Draco Malfoy serinin çoğunu nefret etmeyi sevdiğimiz karakterlerden biri olarak geçiriyor. Çoğu öğrenciye kendisinden daha değersizmiş gibi davranıyor, herkesi aşağılıyor ve kötü yolları seçiyor, ama Draco için hâlâ umut var. İşte her şeyin rengini değiştiren, Draco Malfoy‘u sevmeye başlamamıza neden olan o sahne!
Ölüm Yadigarları’nda her şeyin umutsuz gözüktüğü bir an var. Aylar boyunca başarısız bir şekilde Voldemort’un Hortkuluk’larını aradıktan sonra, Harry, Ron ve Hermione Kapkaçırcılar tarafından kaçırılıp, deyim yerindeyse canavarın midesi olan Malfoy Malikanesi’ne düşüveriyorlar.
Hermione’nin büyüsü sayesinde tanınmaz hale gelen Harry’nin Lord Voldemort’a teslim edilmeden önce tanınması gerekiyor. Bellatrix ve Fenrir Greyback Harry’i teslim etmek için sabırsızlanıyorlar. Draco’nun bir sözü bunu yapmak için yeterli. Draco’nun anne ve babası mutluluktan havalara uçuyorlar, Lucius Malfoy eğer Harry Potter’ı teslim ederse Lord Voldemort’un yeniden gözüne girebileceğine inanıyor. Ama Draco hayatında ilk defa tamamen sessiz.
“Draco?” dedi Lucius Malfoy sesi heyecanlı bir şekilde. “O mu? Bu Harry Potter mı?”
“Bilmiyorum, emin değilim.” dedi Draco
Harry Potter ve Ölüm Yadigarları
Neden Önemli?
Neden Draco duraksıyor? En büyük düşmanından kurtulma ve Malfoy Ailesi’ni eski ihtişamına kavuşturma şansı var halbuki.

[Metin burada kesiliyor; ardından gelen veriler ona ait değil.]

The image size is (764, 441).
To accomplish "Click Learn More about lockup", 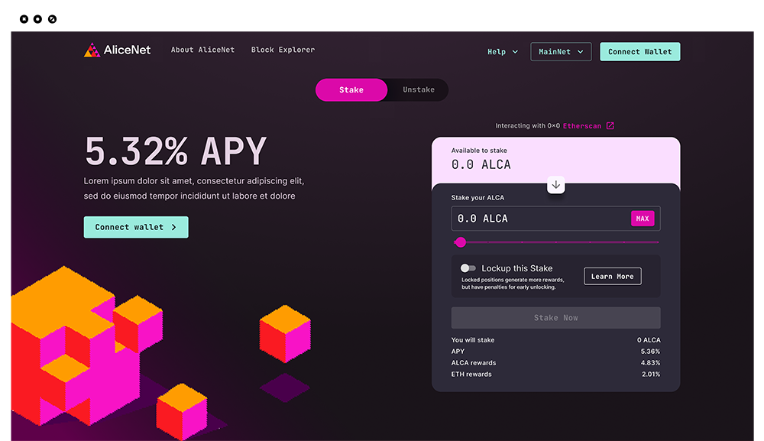I will (x=612, y=276).
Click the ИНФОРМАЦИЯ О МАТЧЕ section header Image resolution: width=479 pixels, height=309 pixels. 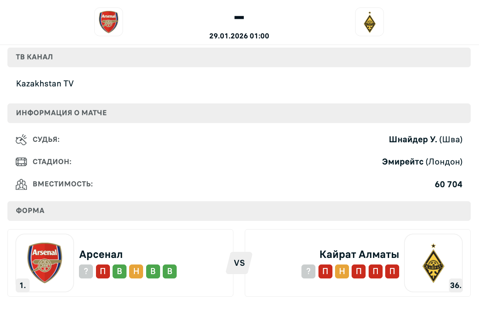tap(62, 113)
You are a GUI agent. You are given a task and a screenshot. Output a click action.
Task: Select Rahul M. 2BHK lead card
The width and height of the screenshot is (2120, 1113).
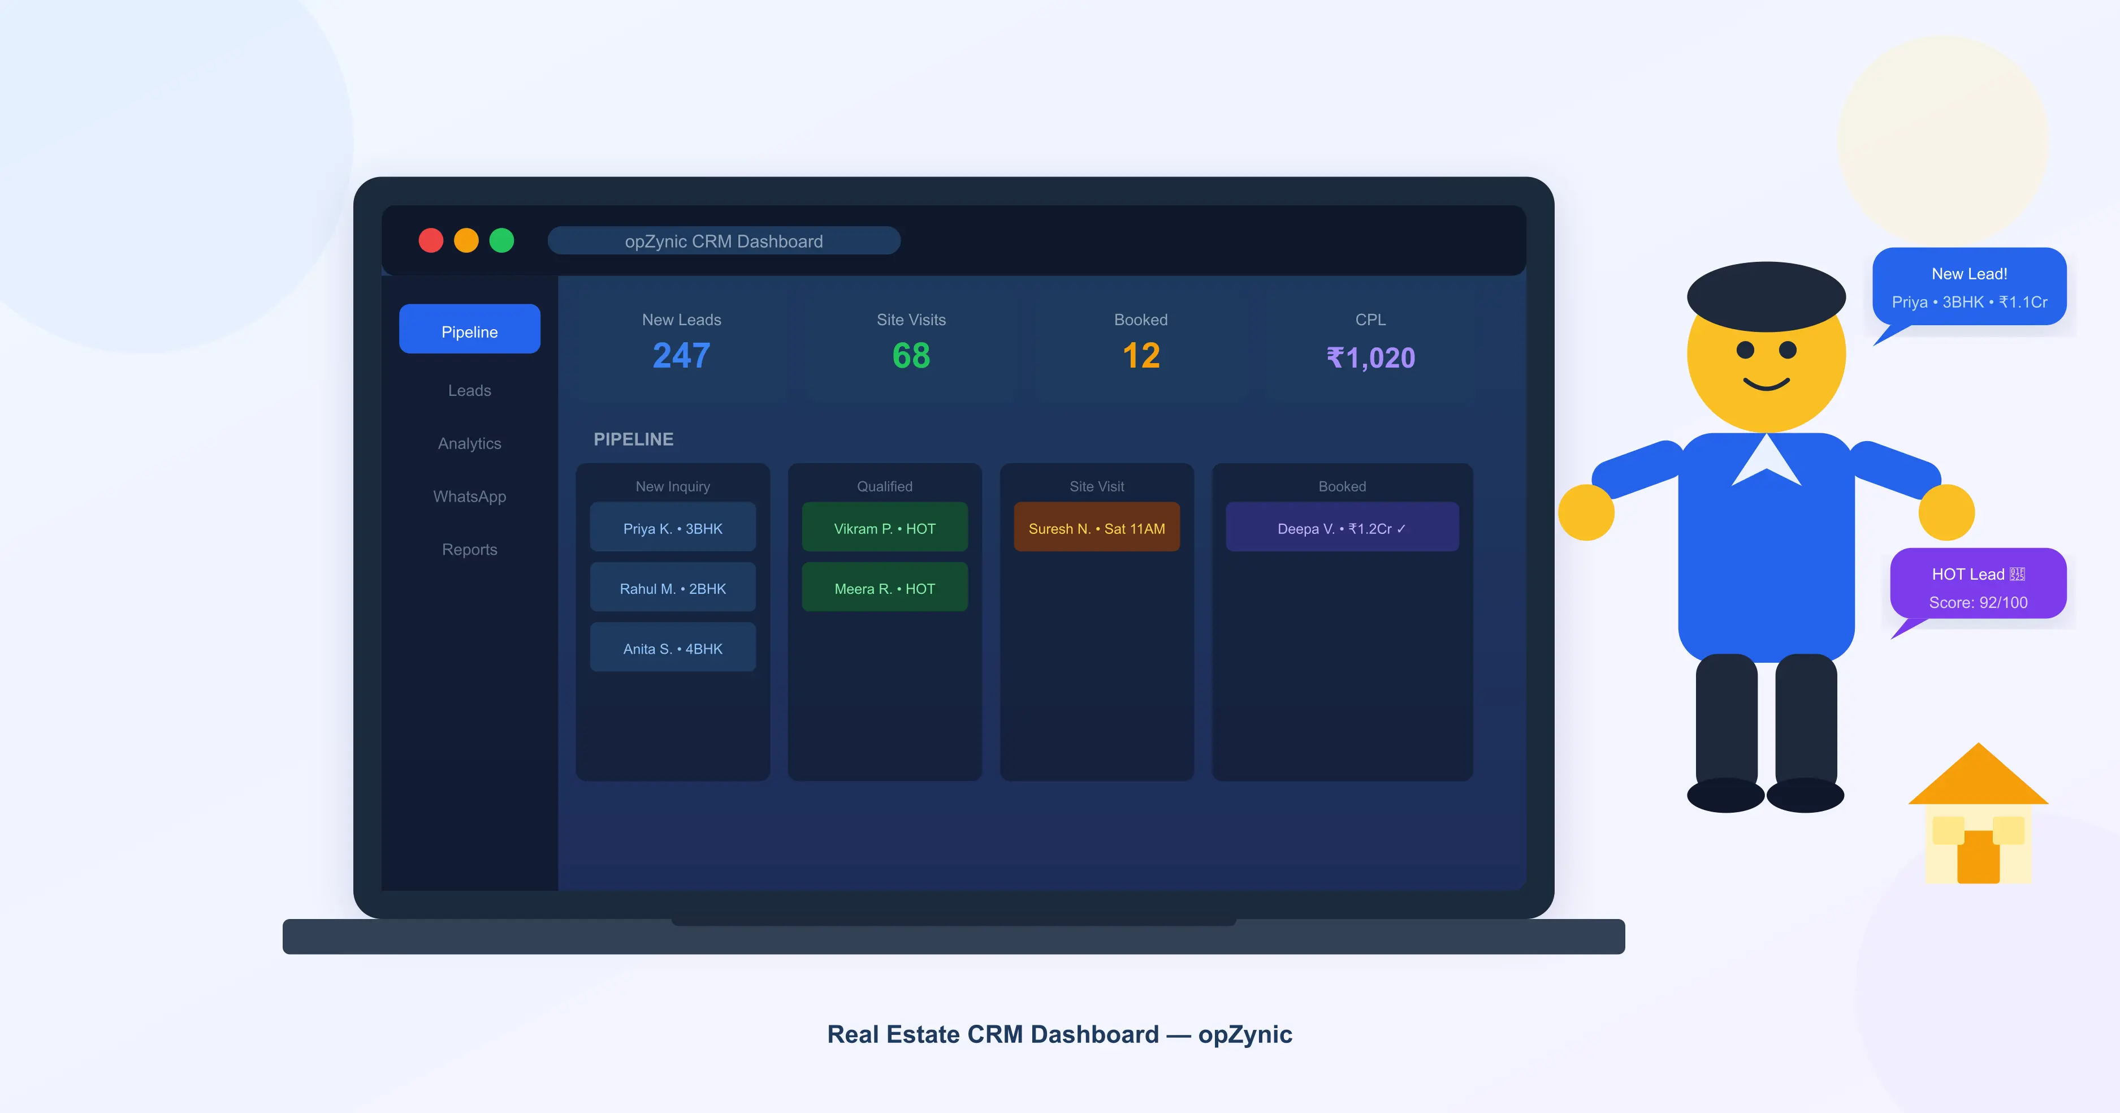point(672,588)
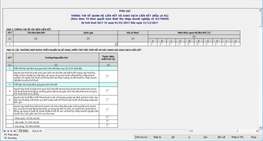Select the GDLK-01 sheet tab
263x141 pixels.
click(x=37, y=131)
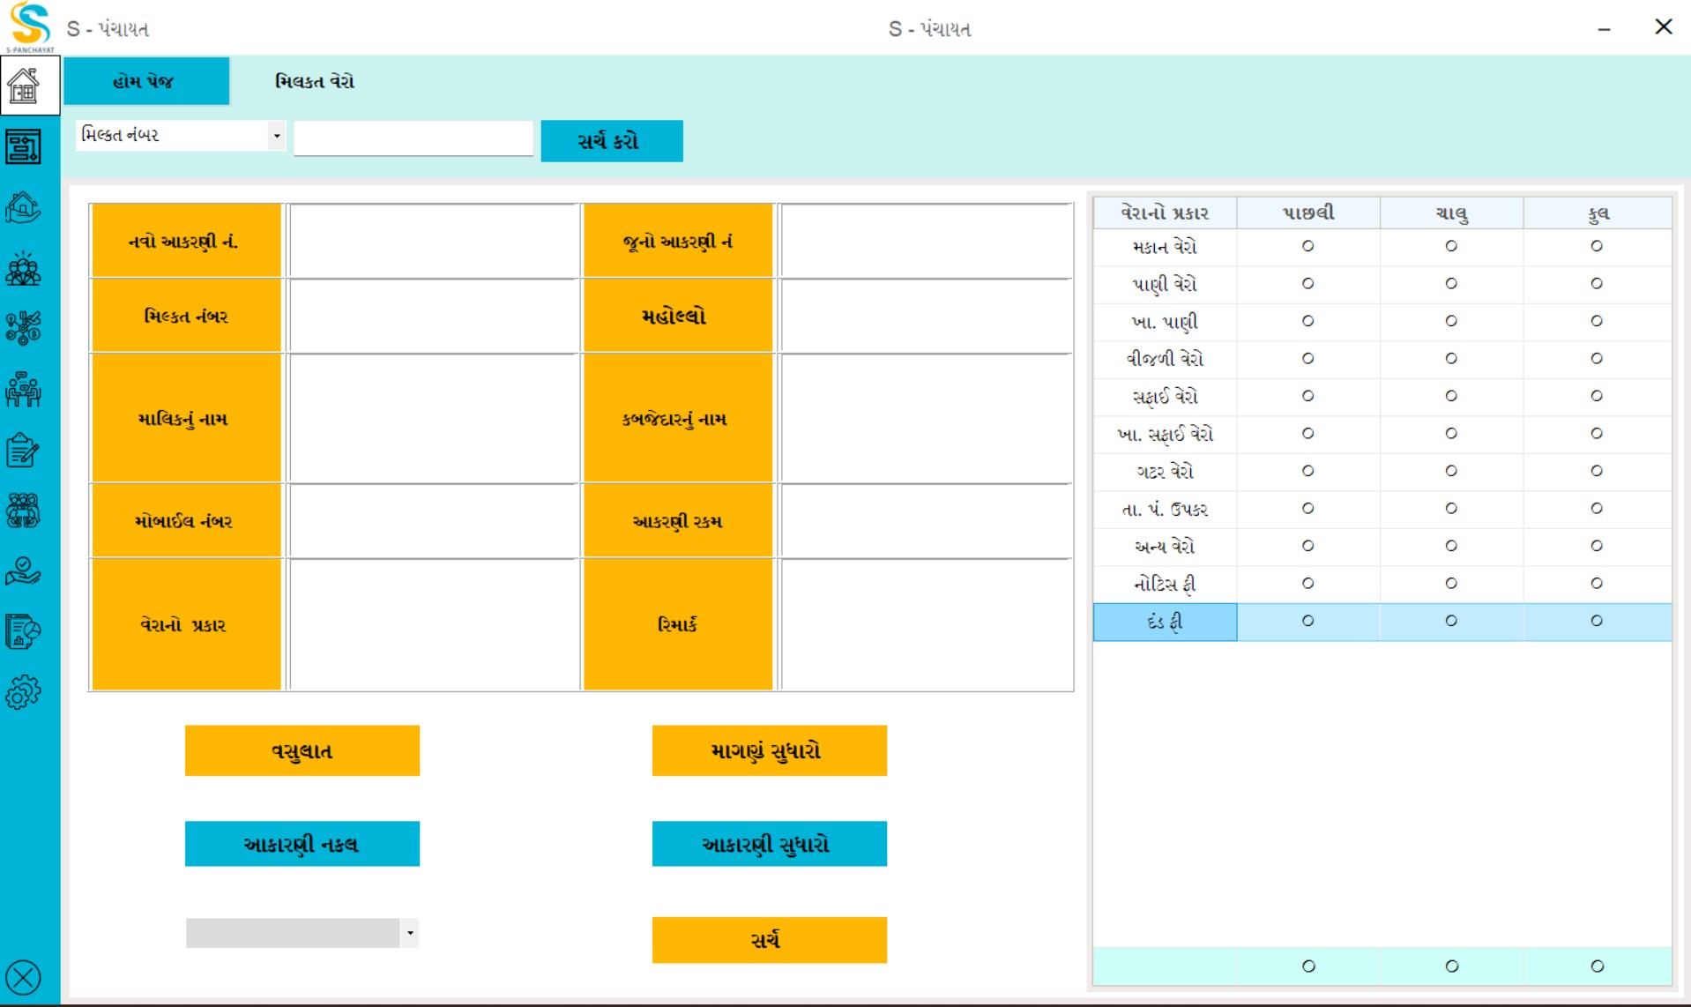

Ama Melez Prens’te yaşananlar Draco’yu değiştirdi. Altıncı senesine her zamanki havasıyla girse de, zaman geçtikçe daha gergin ve dağınık gözükmeye başladı. Draco’ya gizlice Ölüm Yiyenler’i kaleye sokma ve Profesör Dumledore’u öldürme görevi verilmişti. Draco kısa sürede sorumluluğunun yükünü anladı ve streslenmeye başladı.
“Testralleri sadece ölümü görmüş olanlar görebilir.”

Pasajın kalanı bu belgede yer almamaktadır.